# Brano di riferimento
Juan Miguel Cruz Suárez www.cubadebate.cu
Sì, potremmo smettere di essere solidali, forse gli egoisti di questo mondo ci concedono un applauso serrato ed alcuni elogi, anche se sono i meno, nonostante siano quelli che hanno di più. Potremmo passare dalla parte di quelli che guardano dall’altra parte, in modo da non vedere la triste faccia della miseria e della disuguaglianza.
Sì, potremmo smettere di essere solidali, ma cosa faccio con l’immagine dei miei anni di infanzia dove vedo mamma che porta una tazza, del mai abbondante caffè con latte, sino all’umile casa di Nena, una donna nera e prostrata, che aveva bisogno di aiuto.
Sì, potremmo smettere di essere solidali, ma in quale libro nascondo la foto di Fidel che dona sangue dopo il terremoto di Ancash in Perù, nel 1970, o il mio sfocato ricordo di quella palla quasi nuova che ho portato alla scuola elementare, come donazione per i bambini del Vietnam, orfani a causa delle ambizioni e degli odi degli stessi, che oggi, si sforzano che noi non fossimo fraterni.

# Voci del dataset
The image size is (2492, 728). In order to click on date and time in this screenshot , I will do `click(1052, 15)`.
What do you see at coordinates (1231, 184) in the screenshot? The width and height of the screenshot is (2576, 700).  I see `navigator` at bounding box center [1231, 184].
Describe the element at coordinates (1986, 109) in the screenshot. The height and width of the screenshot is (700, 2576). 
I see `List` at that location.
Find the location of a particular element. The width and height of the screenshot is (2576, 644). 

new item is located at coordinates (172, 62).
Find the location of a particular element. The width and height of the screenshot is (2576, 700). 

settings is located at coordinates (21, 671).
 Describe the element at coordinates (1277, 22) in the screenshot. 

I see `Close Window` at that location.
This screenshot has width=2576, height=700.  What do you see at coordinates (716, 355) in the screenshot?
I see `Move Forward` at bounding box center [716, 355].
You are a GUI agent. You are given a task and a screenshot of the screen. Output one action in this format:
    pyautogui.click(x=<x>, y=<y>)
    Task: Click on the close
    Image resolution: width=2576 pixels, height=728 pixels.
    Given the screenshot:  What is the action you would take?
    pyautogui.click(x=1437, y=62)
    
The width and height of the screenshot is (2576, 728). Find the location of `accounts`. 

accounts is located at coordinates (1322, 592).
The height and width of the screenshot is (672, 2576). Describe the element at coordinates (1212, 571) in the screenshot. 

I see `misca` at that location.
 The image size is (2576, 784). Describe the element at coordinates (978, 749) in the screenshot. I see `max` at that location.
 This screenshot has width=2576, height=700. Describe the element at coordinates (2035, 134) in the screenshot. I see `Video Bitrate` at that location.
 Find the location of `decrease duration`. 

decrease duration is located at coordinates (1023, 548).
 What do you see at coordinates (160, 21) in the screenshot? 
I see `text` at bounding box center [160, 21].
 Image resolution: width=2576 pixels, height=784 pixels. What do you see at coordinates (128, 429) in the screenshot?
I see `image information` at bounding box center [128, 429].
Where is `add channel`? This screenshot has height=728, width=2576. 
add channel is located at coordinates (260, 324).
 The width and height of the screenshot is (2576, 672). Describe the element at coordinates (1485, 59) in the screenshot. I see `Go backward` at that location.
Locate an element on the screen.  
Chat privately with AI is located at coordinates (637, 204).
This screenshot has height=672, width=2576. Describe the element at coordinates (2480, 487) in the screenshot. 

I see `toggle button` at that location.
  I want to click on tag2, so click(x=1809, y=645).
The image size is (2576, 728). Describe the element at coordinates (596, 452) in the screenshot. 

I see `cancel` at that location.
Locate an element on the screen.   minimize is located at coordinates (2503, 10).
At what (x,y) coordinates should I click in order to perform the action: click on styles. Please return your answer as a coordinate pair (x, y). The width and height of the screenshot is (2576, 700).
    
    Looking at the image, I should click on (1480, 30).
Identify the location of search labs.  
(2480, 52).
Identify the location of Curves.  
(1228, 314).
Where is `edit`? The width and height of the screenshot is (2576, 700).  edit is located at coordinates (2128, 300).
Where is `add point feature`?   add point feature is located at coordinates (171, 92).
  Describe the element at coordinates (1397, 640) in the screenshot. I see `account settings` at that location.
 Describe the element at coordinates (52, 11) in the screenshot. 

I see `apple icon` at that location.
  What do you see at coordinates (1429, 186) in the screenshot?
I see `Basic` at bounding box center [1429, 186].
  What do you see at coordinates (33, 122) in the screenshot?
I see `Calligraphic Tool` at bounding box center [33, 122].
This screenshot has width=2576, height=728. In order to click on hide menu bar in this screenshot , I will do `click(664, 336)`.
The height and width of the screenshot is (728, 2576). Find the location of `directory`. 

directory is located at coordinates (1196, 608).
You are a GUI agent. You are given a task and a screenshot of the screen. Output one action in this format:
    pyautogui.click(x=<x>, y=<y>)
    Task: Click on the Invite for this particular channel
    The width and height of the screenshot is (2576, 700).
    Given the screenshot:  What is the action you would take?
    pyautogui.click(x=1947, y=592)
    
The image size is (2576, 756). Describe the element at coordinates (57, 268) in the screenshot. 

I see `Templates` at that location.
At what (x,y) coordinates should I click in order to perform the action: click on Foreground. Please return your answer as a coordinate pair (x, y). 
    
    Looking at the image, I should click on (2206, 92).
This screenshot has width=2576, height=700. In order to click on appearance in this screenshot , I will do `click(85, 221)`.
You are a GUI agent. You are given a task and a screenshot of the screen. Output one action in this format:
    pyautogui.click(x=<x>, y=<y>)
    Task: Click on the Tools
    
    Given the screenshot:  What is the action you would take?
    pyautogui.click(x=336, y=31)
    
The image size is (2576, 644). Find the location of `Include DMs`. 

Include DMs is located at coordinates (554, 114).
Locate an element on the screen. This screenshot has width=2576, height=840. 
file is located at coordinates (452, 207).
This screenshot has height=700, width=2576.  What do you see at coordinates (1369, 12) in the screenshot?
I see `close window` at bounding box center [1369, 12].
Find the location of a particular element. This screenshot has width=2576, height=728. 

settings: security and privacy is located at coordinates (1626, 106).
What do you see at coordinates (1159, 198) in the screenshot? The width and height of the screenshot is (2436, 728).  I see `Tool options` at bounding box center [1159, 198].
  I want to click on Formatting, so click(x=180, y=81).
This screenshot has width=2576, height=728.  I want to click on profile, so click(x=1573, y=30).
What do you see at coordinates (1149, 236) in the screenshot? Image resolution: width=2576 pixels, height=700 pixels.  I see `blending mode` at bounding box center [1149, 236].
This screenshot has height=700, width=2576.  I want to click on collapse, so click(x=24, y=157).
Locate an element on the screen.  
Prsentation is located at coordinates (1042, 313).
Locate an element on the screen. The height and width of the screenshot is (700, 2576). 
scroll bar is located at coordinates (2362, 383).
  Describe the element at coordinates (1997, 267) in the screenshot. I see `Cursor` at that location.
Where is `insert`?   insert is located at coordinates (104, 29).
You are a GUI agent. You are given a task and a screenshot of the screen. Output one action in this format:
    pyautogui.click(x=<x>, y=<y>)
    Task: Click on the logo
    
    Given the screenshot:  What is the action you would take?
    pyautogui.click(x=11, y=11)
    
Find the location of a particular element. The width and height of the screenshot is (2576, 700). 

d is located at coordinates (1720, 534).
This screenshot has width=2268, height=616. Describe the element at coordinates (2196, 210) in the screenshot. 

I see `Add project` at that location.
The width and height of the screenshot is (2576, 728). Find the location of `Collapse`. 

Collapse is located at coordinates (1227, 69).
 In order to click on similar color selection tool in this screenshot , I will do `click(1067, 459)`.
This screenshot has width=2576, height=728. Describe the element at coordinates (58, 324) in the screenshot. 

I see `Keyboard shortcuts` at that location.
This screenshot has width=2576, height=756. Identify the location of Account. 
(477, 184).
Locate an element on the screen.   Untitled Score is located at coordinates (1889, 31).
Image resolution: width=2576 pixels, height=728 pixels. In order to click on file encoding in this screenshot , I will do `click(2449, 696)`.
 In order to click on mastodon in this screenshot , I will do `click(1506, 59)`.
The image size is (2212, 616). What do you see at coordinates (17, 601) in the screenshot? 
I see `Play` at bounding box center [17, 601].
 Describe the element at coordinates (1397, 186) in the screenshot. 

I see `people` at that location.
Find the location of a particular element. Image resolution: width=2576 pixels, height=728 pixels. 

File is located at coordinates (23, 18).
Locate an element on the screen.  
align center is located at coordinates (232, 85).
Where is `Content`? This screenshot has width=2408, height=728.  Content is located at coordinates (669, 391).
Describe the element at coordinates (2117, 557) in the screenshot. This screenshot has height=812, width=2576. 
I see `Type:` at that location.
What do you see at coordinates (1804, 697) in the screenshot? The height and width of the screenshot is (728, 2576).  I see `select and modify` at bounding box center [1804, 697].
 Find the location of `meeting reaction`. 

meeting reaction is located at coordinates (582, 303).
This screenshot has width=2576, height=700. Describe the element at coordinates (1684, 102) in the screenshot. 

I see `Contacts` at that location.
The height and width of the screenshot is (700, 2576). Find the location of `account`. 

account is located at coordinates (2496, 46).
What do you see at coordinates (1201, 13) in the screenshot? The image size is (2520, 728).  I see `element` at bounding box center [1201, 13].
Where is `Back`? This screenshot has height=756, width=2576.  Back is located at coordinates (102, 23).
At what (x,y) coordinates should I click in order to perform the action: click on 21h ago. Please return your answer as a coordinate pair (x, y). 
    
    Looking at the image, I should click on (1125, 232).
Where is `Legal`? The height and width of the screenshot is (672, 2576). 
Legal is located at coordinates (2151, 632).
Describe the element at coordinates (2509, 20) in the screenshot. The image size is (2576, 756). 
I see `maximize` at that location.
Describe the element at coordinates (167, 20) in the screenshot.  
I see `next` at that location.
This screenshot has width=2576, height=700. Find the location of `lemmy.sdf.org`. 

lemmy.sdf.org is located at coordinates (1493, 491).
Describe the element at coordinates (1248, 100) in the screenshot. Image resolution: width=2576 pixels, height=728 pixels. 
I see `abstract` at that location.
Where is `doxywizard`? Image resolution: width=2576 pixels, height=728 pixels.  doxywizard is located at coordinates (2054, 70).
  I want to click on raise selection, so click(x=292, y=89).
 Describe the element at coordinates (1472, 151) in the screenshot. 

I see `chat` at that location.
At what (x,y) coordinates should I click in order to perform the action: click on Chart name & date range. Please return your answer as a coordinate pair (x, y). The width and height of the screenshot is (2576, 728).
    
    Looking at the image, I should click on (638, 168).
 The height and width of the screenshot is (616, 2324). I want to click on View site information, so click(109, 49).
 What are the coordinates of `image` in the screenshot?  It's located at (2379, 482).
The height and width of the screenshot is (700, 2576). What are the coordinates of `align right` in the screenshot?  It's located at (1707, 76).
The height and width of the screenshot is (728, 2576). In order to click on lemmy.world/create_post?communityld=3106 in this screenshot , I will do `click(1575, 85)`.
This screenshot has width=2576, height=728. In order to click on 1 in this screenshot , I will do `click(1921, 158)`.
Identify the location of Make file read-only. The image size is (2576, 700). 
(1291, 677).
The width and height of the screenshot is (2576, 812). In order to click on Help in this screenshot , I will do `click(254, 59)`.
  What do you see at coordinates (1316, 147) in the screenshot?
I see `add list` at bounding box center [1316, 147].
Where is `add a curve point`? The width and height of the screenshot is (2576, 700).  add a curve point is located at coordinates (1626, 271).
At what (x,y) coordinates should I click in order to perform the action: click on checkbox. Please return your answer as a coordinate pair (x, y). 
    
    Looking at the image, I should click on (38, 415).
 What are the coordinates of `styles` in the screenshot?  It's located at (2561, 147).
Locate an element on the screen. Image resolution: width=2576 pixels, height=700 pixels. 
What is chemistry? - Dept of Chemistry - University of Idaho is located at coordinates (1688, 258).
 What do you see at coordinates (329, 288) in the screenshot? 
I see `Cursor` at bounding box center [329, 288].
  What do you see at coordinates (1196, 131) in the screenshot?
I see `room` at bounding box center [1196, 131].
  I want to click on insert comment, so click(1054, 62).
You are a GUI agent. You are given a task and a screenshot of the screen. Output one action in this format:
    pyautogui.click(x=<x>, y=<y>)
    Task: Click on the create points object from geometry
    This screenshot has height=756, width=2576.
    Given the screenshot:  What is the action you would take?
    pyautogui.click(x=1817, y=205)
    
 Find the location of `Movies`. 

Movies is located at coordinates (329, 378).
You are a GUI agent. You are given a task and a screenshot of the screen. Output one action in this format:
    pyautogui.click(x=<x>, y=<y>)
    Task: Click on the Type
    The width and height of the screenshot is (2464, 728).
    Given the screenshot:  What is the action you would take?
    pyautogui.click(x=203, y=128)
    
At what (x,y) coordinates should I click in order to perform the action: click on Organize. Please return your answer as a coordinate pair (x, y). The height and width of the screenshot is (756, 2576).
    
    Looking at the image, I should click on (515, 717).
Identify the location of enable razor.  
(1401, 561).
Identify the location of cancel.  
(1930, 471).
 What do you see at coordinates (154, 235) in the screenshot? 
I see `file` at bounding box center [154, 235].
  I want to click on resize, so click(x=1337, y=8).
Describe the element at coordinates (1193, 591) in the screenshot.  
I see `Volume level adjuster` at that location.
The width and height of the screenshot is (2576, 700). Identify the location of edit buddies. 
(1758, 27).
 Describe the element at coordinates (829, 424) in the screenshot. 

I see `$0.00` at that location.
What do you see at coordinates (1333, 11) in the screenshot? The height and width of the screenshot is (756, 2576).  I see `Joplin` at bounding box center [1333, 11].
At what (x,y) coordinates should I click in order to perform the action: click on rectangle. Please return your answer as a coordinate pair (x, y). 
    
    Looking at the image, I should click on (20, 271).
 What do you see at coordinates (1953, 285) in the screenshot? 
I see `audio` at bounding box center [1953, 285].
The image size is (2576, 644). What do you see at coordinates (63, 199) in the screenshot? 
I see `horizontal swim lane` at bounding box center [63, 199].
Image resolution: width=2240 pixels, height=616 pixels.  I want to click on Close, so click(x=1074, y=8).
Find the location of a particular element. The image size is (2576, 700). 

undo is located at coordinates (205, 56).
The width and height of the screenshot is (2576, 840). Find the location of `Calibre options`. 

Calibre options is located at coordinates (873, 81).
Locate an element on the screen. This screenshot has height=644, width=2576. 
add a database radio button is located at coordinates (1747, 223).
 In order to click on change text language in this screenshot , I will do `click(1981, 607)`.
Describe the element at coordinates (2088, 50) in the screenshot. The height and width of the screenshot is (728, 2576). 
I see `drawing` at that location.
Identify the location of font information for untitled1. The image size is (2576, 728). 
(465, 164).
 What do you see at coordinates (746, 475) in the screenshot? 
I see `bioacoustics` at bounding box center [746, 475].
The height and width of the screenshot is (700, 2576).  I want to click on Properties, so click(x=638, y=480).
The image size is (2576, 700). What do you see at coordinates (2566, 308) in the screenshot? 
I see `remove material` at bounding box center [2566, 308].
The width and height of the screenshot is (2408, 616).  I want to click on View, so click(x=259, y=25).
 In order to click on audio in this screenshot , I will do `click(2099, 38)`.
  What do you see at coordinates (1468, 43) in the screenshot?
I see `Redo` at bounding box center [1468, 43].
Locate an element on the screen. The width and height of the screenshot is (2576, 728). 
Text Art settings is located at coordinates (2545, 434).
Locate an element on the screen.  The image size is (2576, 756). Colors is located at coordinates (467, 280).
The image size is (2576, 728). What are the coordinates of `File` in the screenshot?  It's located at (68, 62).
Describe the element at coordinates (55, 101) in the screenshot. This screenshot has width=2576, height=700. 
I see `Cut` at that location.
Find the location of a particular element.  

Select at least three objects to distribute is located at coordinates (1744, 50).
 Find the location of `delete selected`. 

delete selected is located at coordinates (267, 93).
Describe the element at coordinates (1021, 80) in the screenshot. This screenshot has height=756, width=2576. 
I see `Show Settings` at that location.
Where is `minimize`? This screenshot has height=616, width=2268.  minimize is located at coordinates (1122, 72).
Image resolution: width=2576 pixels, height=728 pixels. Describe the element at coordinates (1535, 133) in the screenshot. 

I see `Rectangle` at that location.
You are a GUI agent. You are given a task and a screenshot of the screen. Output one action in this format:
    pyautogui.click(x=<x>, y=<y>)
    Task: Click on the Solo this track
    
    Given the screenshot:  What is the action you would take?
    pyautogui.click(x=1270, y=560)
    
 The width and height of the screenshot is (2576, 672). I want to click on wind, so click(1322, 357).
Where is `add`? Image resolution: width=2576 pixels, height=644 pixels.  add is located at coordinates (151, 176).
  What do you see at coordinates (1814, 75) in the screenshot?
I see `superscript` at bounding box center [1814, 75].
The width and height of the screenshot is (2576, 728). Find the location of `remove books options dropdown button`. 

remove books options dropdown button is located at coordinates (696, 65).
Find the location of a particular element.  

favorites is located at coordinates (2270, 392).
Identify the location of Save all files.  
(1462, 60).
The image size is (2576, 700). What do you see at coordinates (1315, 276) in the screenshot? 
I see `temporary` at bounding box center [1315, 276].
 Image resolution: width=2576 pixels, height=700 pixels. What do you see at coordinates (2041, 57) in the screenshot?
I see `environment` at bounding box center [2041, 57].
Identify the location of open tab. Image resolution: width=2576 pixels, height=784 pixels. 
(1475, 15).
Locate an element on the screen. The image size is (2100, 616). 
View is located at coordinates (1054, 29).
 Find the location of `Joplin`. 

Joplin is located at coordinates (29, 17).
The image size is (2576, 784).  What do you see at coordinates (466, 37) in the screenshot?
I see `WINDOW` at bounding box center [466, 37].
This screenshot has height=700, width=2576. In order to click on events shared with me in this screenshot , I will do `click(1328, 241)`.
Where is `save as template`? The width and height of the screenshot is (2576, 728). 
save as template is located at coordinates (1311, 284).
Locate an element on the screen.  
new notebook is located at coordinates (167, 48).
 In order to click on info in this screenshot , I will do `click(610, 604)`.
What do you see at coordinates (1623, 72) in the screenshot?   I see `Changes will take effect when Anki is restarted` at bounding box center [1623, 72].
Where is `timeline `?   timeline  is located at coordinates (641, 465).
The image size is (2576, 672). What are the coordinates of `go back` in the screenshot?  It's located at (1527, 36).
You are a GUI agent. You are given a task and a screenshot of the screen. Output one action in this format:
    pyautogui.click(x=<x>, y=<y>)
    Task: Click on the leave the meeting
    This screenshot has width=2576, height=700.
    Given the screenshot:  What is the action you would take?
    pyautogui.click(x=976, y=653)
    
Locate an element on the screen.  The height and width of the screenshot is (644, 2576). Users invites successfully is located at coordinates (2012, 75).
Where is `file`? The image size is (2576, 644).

# Compito assegnato A
Nel brano sulla solidarietà, in quale anno si verificò il terremoto di Ancash in Perù?
# Compito assegnato B
Cita parola per parola dal brano sulla solidarietà la parte che si apre con le parole contenenti "Sì, potremmo smettere di essere solidali, ma in" e si chiude con "non fossimo fraterni.".
# Compito assegnato C
Prosegui il brano sulla solidarietà dal punto in cui si interrompe.
Le voci non hanno alcun legame con il brano sulla solidarietà.

# Risposta finale A
Nel 1970.

# Risposta finale B
Sì, potremmo smettere di essere solidali, ma in quale libro nascondo la foto di Fidel che dona sangue dopo il terremoto di Ancash in Perù, nel 1970, o il mio sfocato ricordo di quella palla quasi nuova che ho portato alla scuola elementare, come donazione per i bambini del Vietnam, orfani a causa delle ambizioni e degli odi degli stessi, che oggi, si sforzano che noi non fossimo fraterni.

# Risposta finale C
Sì, potremmo smettere di essere solidali, ma come guardare, senza vergogna, il volto avvizzito, ma fermo delle madri di quei tre amici della mia adolescenza che non sono ritornati dall’Angola e che sono e saranno sempre l’orgoglio di queste famiglie rivoluzionarie, che hanno compreso il gesto altruistico dei propri ragazzi.
Sì, potremmo smettere di essere solidali, ma dovremmo rinunciare alle mani amiche che, nel mondo, si sollevano per Cuba o alle stesse mani che, da qui dentro, accorrono dopo uragani o tornadi.
Sì, potremmo smettere di essere solidali, ma come strappare dall’anima ai dottori che ritornano a casa da altre latitudini, il sorriso riconoscente del bimbo povero che non aveva mai sentito, sulla sua pelle, il dito sublime di un dottore.
Sì, potremmo smettere di essere di essere solidali, ma dovremmo costruire un altro popolo, senza persone che attraversano la strada per aiutare l’anziano, senza il vicino che ti invita volentieri al caffè del mattino, senza le porte aperte delle case di campagna, senza la giusta indignazione di fronte dell’ingiusto.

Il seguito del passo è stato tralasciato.